Маша задумывается на несколько секунд, потом всё-таки соглашается со мной:
– Ну, вообще да, эти дети… Как только у тебя хватает терпения с ними возиться! Я отказалась ото всех учеников, просто больше не могу, не могу и всё…
Её опять начинает нести, хочется поговорить, поплакать даже, может быть. Я хорошо понимаю её состояние, только мне уже не до этого. Невесело. Неинтересно. Я слегка прикасаюсь щекой к её щеке на прощание:
– Ну, всё, Машка! С днём рождения ещё раз, мне пора бежать!
Она распахивает руки, словно бы хочет прижать меня к себе, но я уже уношусь в сторону метро, и только слышу, как она кричит мне в спину:
– Не забудь! Сегодня вечером я жду тебя в «Жан-Жаке»!

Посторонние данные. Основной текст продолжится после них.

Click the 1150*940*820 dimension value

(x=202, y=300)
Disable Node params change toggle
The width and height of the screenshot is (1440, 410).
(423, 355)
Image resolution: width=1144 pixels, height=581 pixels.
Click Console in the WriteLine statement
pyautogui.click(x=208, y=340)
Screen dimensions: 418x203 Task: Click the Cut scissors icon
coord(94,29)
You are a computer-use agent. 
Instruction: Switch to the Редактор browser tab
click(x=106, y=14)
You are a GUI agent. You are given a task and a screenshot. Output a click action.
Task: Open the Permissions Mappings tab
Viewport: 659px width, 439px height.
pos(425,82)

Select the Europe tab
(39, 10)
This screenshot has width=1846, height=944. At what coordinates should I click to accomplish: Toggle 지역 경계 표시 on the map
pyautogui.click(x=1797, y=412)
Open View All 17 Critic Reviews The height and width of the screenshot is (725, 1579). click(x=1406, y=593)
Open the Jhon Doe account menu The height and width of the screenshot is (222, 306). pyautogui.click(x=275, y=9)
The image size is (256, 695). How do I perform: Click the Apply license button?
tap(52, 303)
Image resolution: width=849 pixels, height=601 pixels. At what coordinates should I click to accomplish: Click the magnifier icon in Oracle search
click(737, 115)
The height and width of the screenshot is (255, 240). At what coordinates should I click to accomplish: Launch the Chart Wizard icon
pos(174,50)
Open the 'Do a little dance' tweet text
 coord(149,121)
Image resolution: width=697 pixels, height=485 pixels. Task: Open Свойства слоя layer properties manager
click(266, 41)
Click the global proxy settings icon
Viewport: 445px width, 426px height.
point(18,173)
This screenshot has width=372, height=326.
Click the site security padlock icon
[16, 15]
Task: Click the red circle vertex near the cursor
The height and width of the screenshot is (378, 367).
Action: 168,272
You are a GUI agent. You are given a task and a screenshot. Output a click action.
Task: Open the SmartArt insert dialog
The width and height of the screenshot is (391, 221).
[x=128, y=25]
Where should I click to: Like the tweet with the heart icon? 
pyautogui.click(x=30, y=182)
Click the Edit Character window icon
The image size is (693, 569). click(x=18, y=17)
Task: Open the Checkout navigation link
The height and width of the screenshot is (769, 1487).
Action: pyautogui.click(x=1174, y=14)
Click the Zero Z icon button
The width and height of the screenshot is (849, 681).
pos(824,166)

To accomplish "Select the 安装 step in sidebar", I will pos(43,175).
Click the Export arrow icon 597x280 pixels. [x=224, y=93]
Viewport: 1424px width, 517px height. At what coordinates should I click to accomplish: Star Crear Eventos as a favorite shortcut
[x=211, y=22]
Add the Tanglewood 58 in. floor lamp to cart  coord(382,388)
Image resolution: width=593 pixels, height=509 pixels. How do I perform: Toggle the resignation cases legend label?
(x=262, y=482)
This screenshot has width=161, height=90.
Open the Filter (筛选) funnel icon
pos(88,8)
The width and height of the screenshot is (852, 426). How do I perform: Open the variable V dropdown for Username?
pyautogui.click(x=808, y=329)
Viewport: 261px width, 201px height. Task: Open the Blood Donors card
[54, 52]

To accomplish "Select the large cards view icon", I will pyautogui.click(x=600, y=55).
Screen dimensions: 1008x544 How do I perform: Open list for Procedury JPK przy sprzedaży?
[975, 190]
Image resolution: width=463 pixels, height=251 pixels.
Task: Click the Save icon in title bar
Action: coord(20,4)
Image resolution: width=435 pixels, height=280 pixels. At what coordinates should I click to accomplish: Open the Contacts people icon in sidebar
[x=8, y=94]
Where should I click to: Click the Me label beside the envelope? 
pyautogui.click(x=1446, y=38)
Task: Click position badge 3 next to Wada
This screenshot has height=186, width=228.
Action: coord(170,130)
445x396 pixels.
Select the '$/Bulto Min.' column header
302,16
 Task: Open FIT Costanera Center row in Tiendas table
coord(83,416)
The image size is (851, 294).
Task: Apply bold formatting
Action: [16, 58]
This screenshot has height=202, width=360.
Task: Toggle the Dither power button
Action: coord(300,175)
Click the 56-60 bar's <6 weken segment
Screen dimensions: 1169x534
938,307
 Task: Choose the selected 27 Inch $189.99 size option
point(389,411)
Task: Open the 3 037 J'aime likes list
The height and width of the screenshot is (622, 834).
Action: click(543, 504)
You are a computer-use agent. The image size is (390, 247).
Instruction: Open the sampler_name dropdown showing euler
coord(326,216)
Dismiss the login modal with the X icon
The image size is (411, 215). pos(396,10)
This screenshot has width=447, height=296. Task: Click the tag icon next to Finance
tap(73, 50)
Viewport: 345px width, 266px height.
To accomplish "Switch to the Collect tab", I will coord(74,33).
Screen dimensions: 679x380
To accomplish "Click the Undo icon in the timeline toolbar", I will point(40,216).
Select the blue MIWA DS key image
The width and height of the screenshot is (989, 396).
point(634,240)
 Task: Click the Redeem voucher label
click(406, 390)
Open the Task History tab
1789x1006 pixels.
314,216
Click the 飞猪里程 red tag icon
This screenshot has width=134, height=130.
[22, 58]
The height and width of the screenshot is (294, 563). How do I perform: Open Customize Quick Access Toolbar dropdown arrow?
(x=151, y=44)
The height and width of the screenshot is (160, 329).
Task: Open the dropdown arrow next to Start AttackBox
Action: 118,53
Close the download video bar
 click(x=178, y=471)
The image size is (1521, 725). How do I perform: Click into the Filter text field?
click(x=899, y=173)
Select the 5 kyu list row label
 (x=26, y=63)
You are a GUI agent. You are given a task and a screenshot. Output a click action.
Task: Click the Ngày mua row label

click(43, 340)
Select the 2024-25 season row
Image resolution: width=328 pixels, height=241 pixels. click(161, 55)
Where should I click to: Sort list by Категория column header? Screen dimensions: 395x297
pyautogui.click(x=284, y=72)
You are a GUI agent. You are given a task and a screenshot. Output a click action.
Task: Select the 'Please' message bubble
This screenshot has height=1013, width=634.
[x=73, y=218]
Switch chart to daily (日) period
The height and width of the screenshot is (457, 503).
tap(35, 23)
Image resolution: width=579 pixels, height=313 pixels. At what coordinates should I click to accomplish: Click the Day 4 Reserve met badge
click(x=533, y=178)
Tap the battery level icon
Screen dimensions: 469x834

Не поворачиваясь, я машу ей рукой и спешу к ближайшей палатке. Мне нужно ещё купить мятную жвачку и пополнить карточку на проезд.
Лёгкий кураж от выпитой водки уже испарился. Я запихиваю в рот сразу пять подушечек «Орбита» и вхожу в стеклянные двери метрополитена. А там уже не так малолюдно, как утром. Сумки, бабки, разносчики пиццы и осетинских пирогов, мужчины в чёрном, женщины со смартфонами, студенты с рюкзаками, школьные классы на выезде… Встаю в уголочке и прислоняюсь к дверям с надписью: «Не прислоняться», включаю плеер, играет Morphine, глаза прячу в WhatsApp. Только бы не смотреть по сторонам. Проклятый понедельник!